She decided to travel to the Midwest in September 1984 for a marathon that was emerging as a fast, competitive race through the Minneapolis-St. Paul area. The Twin Cities Marathon had a prize purse for winners, lots of spectators, and good scenery throughout the lakeside and Mississippi River gorge roads. It was also where Mueller's grandmother lived—so she had a place to stay before the race. The competition was steep: Kersti Jakobsen and Mele Holm-Hansen from Denmark, local favorites Janis Klecker and Beverly Docherty, Canadian Susan Kainulainen, and Oregonian Debbie Eide.

The start of the race was dark and cool. Mueller ran with several others until they dropped off the pace. Then it was just two Debbies: Mueller and Eide. At the 15-mile mark, Mueller made her move and ran as the solo woman in front.

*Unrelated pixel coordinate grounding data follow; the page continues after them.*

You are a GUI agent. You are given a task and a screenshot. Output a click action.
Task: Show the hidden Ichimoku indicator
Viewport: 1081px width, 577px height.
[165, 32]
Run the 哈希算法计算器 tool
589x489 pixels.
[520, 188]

She crested Summit Avenue and won first place in a personal best time of 2:34:50 on a day that saw Fred Torneden run the fastest marathon of any American in 1984.

Both Torneden and Mueller took home $20,000 each. “I like this,” Mueller quipped, “equal pay for equal work.”

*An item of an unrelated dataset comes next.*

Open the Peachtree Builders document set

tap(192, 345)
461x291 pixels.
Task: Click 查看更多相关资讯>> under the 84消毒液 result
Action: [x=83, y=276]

Another major win for Mueller came in February 1985 on Japanese roads for the Ohme Road Race weekend. The weekend involves a 30K and 10K race that were first run in 1967, a time before a “marathon” necessarily meant 26.2 miles. The race features international competition and fast times. Mueller took the title that year in 1:49:07.

Mueller was struggling with anemia though, and felt she wasn't as fit as she had been before. By October, she had regained her comfortable weight of 90 pounds. So she returned to the Twin Cities Marathon, where she was a favorite against Janice Ettle, Gabriela Andersen-Schiess and others. She finished in the money at seventh place in 2:38:36 while Ettle took the win in 2:35:46.

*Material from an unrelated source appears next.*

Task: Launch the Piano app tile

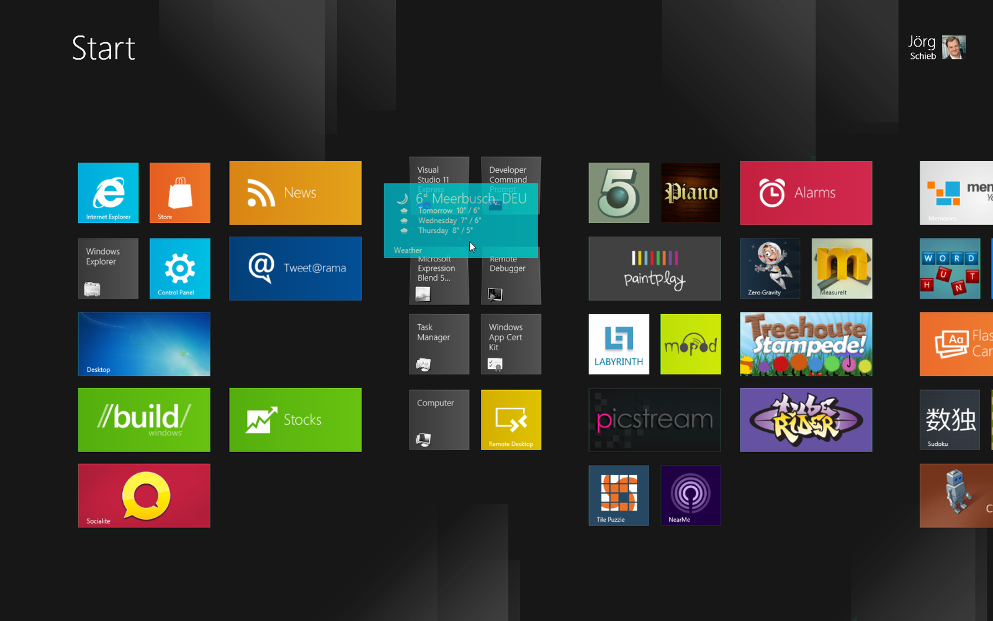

One month later, Mueller attempted the Tokyo Marathon, but wasn't able to finish.

In her later career, Mueller continued to compete at larger New England races, setting course records (like at the Yankee Homecoming 10-mile) and winning open and masters categories.

==Personal life==
Mueller's father Ken was an avid runner, and clocked a 2:22:00 at the Boston Marathon in 1975. Both of the Muellers ran races together for the Boston Athletic Association and, together, they held a record for the world's fastest father-daughter combined marathon times. While she followed in his running footsteps, she also had another job: she worked as a special-education teacher while training and running. She later became a nurse.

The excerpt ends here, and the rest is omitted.